During all this period she was a member of the family of the well-known Quaker philanthropist, Isaac T. Hopper, whose biographer she afterwards became. This must have been the most important and satisfactory time in Mrs. Child's whole life. She was placed where her sympathetic nature found abundant outlet, and plenty of co-operation. Dwelling in a home where disinterestedness and noble labor were as daily breath, she had great opportunities. There was no mere almsgiving there, no mere secretaryship of benevolent societies; but sin and sorrow must be brought home to the fireside and to the heart; the fugitive slave, the drunkard, the outcast woman, must be the chosen guest of the abode,--must be taken and held and loved into reformation or hope. Since the stern tragedy of city life began, it has seen no more efficient organization for relief, than when dear old Isaac Hopper and Mrs. Child took up their abode beneath one roof in New York.

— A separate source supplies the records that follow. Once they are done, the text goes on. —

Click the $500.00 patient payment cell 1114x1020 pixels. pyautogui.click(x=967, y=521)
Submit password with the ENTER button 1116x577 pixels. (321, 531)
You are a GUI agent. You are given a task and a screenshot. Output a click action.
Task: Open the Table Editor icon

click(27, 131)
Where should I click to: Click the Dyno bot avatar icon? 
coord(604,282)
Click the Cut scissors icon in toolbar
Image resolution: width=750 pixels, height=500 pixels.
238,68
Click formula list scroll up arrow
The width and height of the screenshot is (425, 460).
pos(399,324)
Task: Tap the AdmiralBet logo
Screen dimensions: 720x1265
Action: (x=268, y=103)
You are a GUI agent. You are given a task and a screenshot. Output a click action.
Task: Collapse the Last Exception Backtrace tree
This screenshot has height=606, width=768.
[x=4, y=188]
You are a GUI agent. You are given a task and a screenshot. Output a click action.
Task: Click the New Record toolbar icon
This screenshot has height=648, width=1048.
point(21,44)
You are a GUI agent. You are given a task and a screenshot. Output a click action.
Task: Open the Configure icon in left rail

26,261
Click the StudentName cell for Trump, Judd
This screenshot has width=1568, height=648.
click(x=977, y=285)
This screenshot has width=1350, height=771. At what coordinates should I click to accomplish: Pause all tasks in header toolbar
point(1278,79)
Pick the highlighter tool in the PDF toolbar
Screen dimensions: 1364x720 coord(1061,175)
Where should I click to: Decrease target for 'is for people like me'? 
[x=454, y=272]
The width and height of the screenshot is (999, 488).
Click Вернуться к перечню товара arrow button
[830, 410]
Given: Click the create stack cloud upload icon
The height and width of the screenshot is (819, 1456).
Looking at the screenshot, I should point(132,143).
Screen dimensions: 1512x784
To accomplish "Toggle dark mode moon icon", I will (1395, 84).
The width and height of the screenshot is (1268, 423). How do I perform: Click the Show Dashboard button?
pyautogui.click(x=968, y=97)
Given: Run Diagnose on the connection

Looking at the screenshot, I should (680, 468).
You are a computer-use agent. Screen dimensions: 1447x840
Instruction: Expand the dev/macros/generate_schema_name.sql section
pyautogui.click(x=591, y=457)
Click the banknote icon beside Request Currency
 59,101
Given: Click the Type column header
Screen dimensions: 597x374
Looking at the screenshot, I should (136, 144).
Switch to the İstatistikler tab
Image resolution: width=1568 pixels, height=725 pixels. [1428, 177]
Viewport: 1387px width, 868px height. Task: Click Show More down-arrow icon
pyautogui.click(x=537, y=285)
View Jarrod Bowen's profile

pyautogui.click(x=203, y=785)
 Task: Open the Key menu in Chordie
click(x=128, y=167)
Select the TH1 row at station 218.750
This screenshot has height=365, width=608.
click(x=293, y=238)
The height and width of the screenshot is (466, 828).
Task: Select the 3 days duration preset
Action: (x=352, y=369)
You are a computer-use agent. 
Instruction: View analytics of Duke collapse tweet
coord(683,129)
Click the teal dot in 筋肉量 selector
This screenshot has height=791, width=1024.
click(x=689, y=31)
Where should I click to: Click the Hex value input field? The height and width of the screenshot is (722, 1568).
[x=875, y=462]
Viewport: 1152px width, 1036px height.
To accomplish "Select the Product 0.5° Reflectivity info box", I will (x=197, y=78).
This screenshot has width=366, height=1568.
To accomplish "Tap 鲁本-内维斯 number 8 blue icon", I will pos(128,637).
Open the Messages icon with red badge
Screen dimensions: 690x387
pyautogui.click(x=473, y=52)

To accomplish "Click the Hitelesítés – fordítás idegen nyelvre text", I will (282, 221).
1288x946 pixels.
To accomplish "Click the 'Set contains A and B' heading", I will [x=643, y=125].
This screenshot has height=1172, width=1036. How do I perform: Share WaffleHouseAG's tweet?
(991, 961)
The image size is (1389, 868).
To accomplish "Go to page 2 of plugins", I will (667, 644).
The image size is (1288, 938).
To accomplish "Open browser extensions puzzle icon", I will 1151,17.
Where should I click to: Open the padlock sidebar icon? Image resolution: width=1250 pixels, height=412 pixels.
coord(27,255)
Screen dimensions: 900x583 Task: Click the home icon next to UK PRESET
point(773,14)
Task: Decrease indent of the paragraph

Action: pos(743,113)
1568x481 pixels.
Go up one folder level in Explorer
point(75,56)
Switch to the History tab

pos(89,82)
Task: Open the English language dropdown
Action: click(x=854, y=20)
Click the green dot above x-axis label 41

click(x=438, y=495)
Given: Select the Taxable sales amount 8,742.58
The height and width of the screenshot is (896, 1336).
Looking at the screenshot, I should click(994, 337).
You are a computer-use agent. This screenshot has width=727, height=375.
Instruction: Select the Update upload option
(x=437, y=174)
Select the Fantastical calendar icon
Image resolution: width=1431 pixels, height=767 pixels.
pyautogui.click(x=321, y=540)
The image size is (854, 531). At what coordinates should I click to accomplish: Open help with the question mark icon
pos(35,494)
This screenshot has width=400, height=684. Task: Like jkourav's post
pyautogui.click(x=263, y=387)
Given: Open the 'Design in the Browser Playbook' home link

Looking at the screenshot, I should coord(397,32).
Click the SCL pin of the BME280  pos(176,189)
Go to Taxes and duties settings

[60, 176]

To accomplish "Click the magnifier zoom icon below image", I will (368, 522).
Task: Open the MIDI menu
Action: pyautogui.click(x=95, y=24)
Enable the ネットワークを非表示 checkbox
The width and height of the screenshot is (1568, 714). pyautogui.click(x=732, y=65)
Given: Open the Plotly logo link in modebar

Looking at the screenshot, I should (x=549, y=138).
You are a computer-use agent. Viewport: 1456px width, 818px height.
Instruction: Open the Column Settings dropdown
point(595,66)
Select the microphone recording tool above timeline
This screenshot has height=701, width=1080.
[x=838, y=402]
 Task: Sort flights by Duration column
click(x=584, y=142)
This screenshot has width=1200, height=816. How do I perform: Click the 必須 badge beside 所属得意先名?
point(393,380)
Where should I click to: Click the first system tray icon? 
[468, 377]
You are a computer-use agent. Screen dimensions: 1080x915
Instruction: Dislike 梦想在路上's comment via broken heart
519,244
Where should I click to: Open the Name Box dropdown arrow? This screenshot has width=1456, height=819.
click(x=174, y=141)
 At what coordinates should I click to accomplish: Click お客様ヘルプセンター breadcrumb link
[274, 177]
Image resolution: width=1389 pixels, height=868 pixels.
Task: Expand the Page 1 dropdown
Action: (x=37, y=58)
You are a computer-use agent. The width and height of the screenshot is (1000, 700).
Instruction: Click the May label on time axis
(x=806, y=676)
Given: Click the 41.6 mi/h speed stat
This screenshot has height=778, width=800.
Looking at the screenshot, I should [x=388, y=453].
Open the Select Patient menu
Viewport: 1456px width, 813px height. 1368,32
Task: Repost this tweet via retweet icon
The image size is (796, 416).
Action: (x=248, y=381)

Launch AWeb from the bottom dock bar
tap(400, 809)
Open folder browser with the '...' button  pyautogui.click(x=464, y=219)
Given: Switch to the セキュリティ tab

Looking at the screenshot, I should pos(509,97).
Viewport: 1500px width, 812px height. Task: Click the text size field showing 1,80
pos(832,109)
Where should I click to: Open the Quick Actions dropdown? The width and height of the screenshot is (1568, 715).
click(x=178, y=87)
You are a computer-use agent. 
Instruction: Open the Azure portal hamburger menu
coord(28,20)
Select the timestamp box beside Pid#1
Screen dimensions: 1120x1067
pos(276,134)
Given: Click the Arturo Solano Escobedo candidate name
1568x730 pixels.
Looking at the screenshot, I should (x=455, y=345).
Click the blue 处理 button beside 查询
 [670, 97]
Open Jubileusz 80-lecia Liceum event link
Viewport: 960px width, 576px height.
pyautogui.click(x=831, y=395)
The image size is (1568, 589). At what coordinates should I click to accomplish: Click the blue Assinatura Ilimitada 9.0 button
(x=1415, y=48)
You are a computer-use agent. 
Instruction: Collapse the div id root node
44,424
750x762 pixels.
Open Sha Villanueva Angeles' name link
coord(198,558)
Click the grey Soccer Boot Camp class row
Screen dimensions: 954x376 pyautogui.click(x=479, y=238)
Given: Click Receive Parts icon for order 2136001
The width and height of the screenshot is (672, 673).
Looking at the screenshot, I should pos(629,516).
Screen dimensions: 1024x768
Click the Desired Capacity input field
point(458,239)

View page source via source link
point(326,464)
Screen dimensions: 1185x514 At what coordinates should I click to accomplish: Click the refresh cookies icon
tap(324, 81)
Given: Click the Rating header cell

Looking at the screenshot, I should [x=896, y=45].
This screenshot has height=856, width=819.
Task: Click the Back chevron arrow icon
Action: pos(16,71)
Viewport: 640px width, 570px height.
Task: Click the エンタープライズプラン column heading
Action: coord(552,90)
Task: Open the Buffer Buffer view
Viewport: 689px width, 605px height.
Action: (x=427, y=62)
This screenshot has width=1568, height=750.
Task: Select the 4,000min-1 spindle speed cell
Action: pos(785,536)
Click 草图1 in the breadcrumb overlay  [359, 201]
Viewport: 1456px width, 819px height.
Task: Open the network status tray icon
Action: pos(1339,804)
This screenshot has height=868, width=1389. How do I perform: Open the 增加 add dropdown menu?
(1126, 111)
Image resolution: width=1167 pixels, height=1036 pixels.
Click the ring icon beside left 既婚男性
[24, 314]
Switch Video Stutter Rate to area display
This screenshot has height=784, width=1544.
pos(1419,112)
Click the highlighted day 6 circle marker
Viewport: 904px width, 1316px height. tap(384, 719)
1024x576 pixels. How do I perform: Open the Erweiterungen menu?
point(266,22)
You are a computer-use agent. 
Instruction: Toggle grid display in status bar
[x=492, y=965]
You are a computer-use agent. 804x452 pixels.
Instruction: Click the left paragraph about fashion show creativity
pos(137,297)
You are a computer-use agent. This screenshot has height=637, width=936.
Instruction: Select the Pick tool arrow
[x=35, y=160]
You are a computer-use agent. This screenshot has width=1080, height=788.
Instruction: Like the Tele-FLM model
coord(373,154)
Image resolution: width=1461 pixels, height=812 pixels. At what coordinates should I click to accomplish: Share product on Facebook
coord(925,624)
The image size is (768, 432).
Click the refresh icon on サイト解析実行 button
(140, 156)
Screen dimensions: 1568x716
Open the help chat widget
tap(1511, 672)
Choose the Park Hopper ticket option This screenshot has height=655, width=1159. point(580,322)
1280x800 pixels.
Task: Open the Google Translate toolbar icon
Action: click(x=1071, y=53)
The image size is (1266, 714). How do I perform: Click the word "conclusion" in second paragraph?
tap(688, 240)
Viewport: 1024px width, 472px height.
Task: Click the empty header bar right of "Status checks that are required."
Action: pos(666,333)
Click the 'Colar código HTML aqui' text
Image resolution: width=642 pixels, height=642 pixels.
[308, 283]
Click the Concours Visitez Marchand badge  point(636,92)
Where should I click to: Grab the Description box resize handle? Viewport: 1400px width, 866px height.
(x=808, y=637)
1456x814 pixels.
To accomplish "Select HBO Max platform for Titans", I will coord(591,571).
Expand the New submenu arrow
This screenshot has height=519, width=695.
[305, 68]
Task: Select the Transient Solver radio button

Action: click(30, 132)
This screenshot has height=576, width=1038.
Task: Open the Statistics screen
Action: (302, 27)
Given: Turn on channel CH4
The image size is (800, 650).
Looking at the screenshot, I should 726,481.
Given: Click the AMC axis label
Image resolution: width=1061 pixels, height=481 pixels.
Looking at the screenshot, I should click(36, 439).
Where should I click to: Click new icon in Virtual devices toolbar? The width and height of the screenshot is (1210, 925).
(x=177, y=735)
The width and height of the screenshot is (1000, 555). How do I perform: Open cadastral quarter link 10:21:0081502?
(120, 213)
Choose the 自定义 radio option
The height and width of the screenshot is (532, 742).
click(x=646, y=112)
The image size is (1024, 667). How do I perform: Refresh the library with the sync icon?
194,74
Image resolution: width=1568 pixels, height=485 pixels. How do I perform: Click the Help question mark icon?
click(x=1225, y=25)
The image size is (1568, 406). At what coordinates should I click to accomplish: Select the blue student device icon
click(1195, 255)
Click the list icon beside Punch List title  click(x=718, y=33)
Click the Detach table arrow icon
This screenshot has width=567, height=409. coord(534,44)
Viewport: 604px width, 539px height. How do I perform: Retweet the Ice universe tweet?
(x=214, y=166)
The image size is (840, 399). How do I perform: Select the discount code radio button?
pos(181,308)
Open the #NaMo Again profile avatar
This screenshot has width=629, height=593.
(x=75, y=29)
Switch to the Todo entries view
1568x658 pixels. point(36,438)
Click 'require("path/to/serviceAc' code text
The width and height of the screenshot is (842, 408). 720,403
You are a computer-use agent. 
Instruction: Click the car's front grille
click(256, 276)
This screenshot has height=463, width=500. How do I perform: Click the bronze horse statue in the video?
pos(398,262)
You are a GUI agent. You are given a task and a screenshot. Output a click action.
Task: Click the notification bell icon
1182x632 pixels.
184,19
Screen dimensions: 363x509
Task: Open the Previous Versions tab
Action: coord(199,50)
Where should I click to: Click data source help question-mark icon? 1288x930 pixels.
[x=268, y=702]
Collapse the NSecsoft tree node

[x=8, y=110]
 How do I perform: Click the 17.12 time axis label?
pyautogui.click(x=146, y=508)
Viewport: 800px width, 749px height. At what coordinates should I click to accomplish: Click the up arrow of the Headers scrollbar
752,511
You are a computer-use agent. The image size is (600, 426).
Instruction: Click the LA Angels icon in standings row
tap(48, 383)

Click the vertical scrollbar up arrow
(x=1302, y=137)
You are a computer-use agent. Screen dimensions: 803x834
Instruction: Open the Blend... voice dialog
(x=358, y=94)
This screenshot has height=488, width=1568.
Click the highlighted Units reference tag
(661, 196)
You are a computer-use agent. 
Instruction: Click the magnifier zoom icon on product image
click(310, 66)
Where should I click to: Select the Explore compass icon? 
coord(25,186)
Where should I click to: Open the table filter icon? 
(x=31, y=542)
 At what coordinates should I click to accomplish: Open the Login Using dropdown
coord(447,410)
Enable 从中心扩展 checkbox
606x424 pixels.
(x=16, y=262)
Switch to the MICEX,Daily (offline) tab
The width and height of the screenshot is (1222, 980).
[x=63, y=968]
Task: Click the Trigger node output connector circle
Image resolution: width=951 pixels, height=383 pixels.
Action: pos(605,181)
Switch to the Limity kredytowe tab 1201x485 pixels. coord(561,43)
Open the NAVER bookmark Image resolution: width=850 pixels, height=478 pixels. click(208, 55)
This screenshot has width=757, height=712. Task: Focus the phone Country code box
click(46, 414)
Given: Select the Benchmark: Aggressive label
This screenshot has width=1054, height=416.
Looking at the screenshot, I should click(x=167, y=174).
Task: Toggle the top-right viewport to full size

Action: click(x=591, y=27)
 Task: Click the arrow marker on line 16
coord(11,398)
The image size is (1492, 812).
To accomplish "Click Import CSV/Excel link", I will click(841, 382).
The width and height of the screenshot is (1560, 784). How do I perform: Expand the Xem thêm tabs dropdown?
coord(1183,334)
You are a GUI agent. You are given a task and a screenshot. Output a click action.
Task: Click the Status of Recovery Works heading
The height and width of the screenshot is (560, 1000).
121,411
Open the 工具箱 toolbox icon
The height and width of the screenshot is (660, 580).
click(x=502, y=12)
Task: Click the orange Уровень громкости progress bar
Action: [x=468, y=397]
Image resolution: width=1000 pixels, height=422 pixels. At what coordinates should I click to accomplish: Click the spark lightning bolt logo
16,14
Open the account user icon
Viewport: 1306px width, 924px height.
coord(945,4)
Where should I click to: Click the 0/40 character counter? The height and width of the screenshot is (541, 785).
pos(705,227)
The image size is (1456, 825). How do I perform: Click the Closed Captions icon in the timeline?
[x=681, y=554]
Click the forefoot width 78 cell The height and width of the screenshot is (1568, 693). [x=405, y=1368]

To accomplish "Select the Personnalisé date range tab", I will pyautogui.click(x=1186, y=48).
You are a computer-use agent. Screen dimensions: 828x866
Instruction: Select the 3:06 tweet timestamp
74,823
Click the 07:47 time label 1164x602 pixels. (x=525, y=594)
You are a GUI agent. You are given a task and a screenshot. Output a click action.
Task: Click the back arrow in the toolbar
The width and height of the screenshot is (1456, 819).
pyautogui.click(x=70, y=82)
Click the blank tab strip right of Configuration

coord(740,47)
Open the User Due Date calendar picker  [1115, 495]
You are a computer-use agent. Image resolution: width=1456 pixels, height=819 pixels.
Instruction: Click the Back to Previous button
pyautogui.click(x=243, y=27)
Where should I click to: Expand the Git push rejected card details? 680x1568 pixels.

For a time she did no regular work in the cause of permanent literature,--though she edited an anti-slavery Almanac in 1843,--but she found an opening for her best eloquence in writing letters to the “Boston Courier,” then under the charge of Joseph T. Buckingham. This was the series of “Letters from New York” that afterwards became famous. They were the precursors of that modern school of newspaper correspondence in which women have so large a share, and which has something of the charm of women's private letters,--a style of writing where description preponderates over argument, and statistics make way for fancy and enthusiasm.